#### PROBLEM TO SOLVE:
Within the entries below, please retype exactly the lines starting with the line that has "The image size is (1406, 892)." and going on through the line that has "Click the plus icon in the toolbar", but not the pictures.

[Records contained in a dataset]
********************

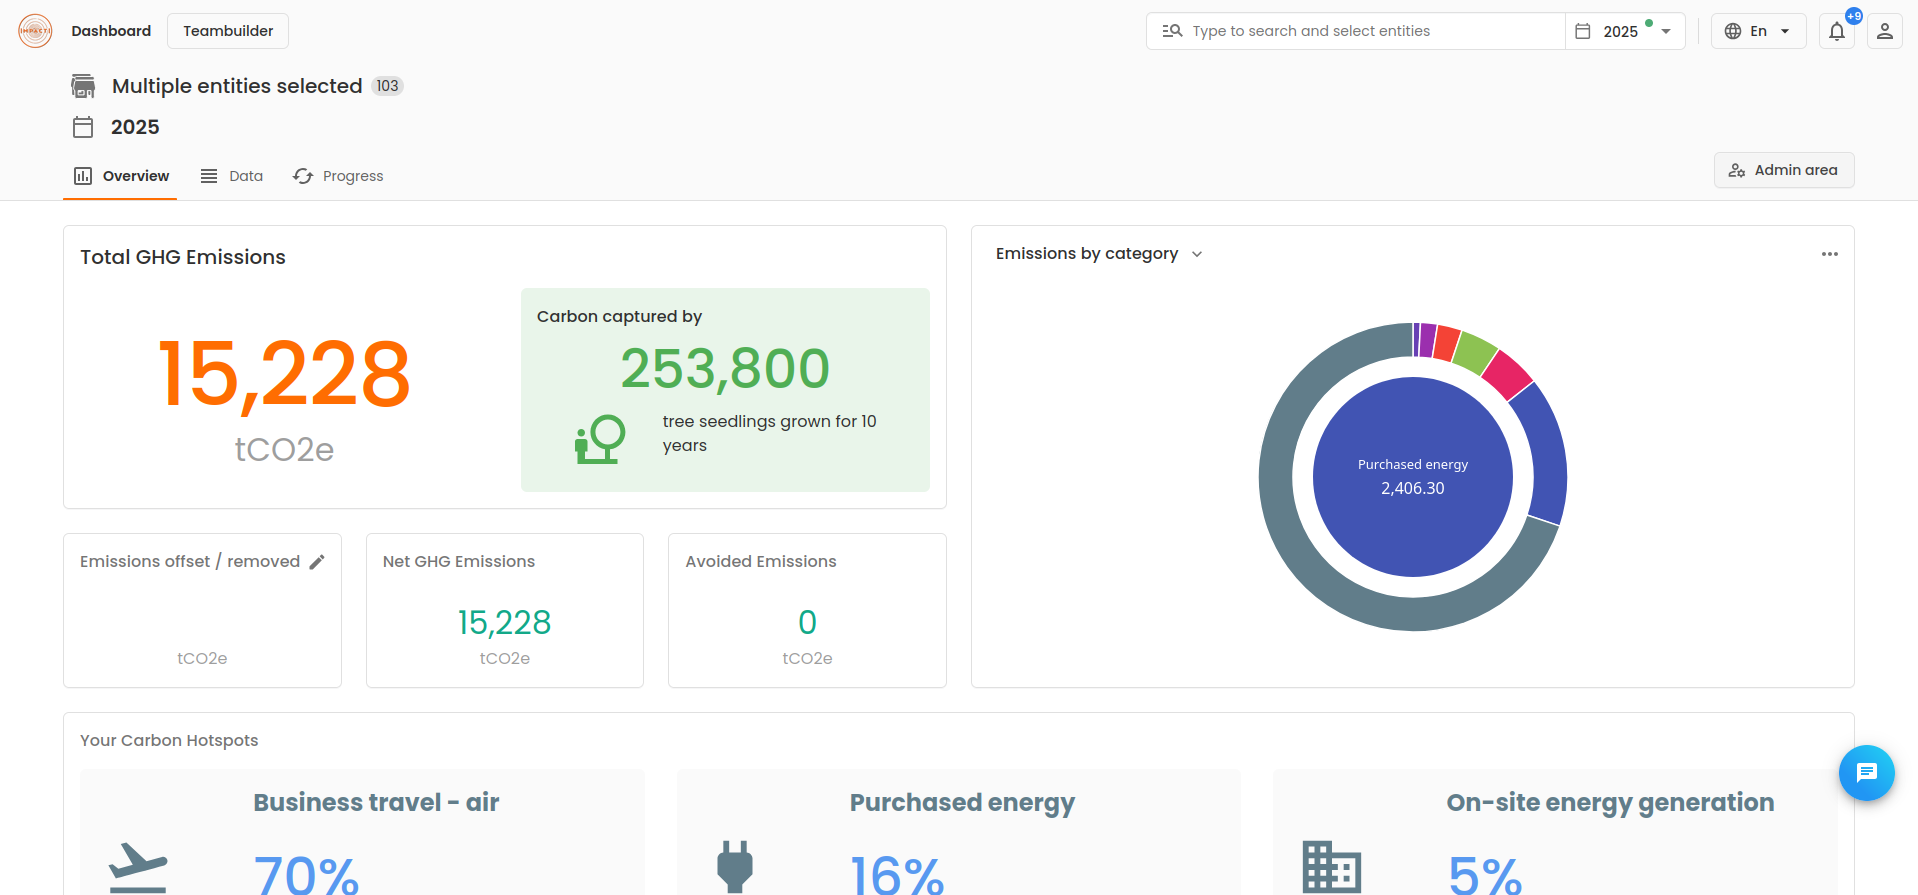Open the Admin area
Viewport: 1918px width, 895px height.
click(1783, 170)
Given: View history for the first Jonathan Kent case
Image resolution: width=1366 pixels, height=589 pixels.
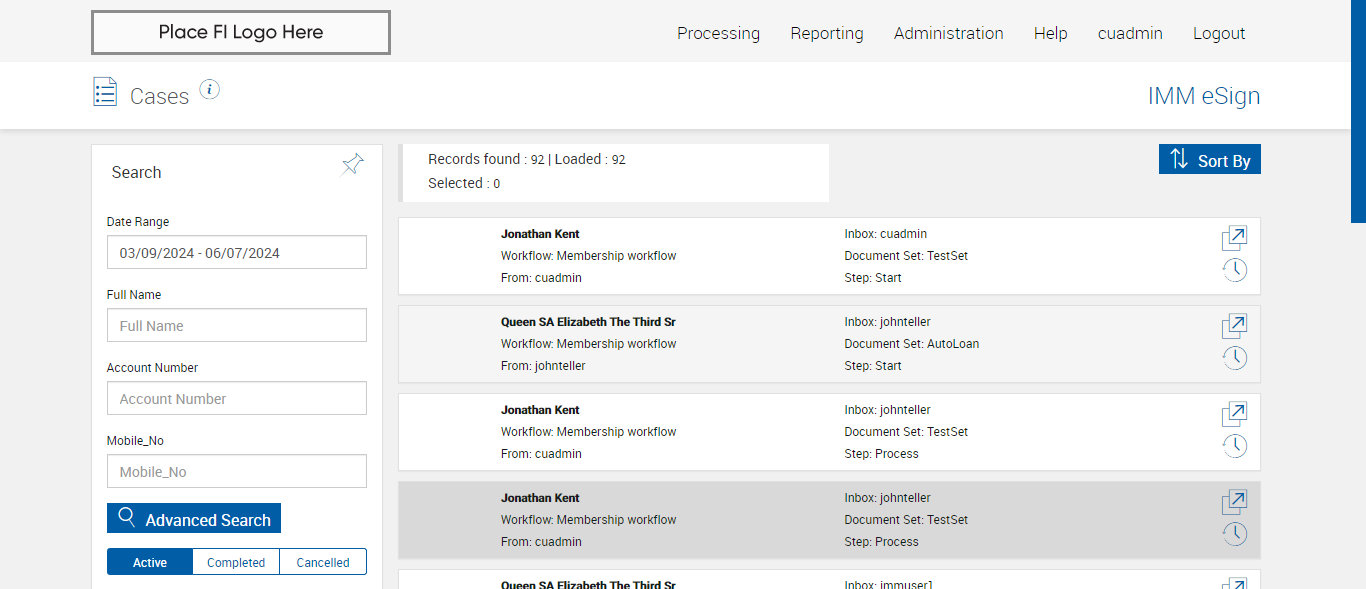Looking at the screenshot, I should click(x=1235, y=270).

********************

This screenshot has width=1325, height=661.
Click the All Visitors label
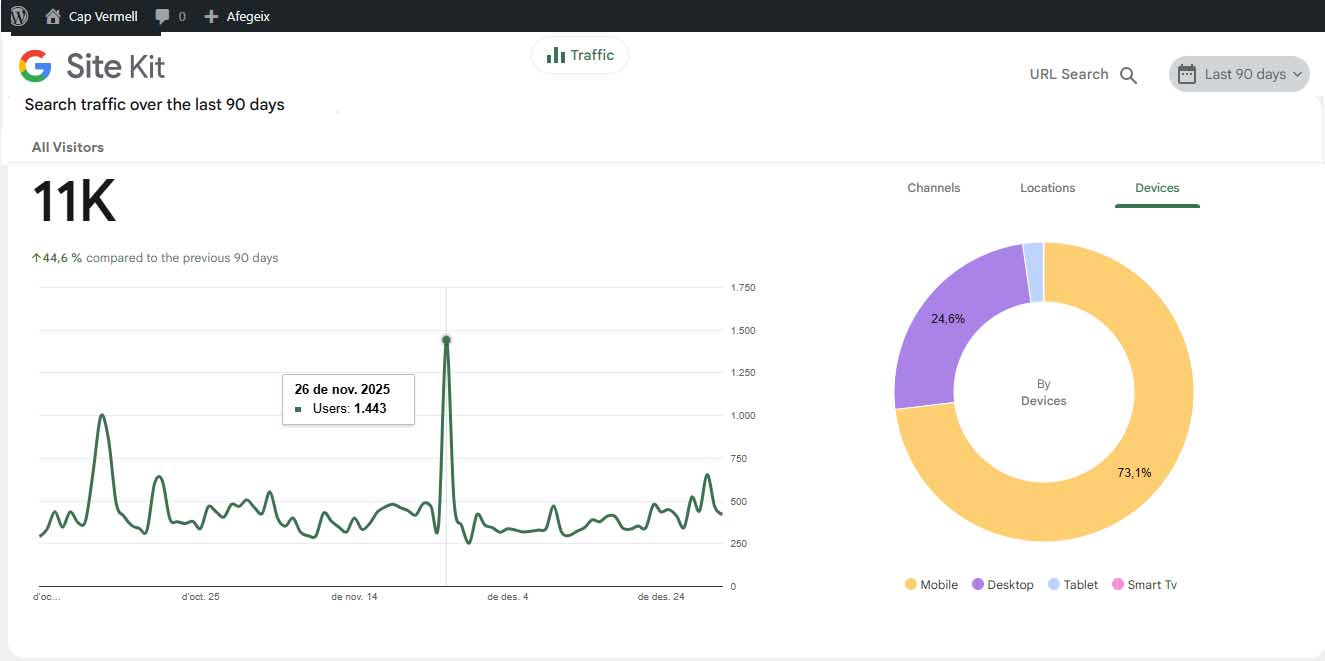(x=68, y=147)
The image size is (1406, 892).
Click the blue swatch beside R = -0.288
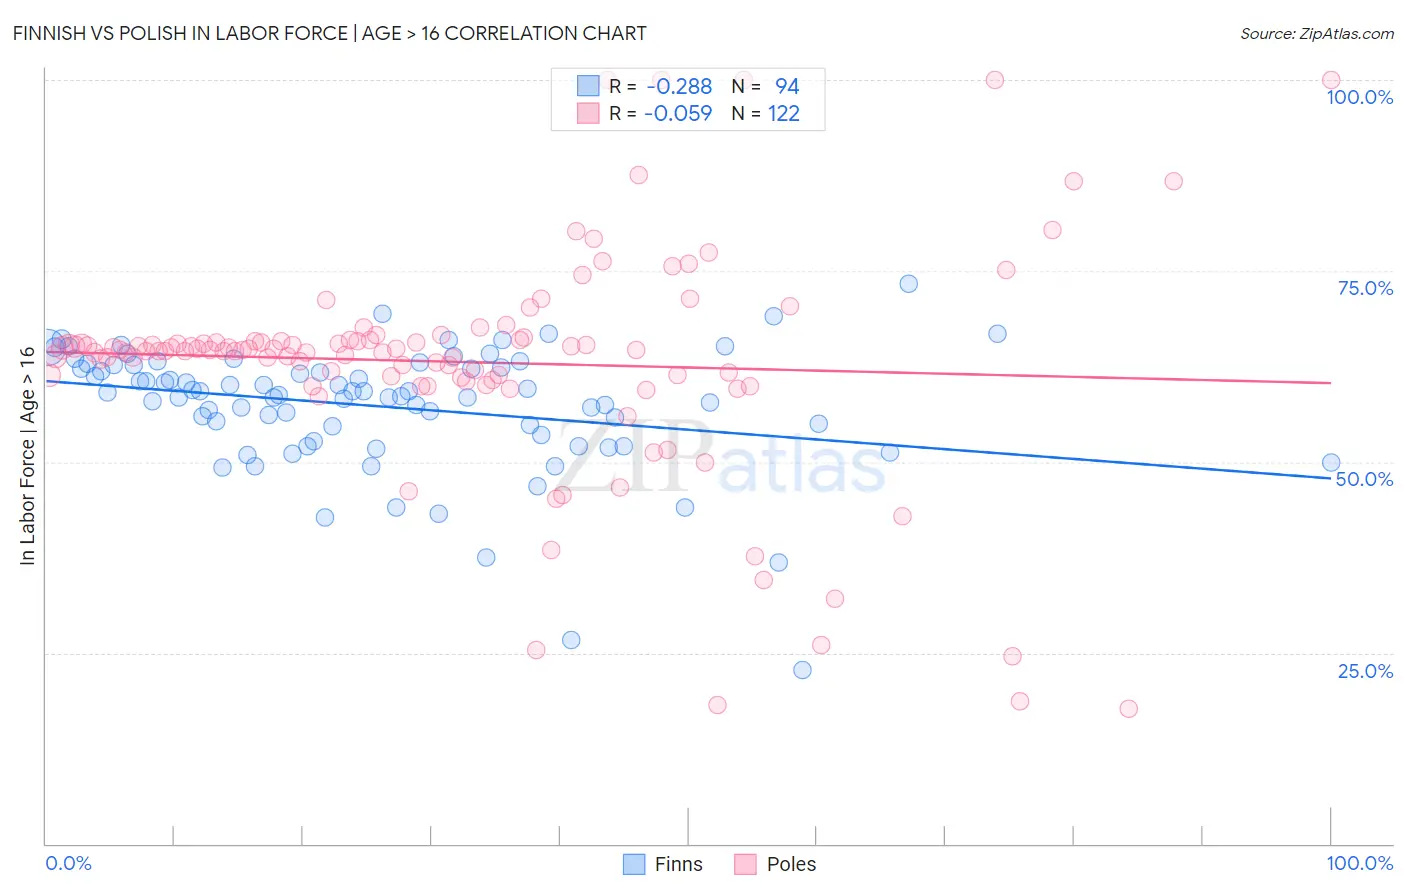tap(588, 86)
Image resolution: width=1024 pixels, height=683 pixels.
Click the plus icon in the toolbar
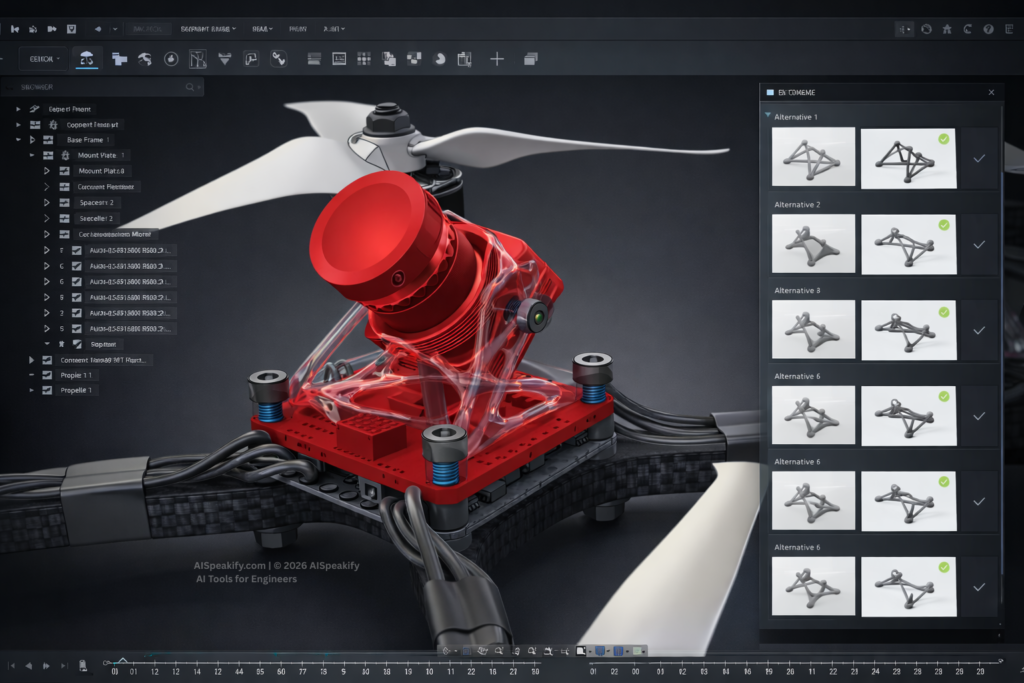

********************

#### OUTPUT FOR THIS TASK:
The image size is (1406, 892).
Click the blue swatch beside R = -0.288
tap(588, 86)
Image resolution: width=1024 pixels, height=683 pixels.
Click the plus icon in the toolbar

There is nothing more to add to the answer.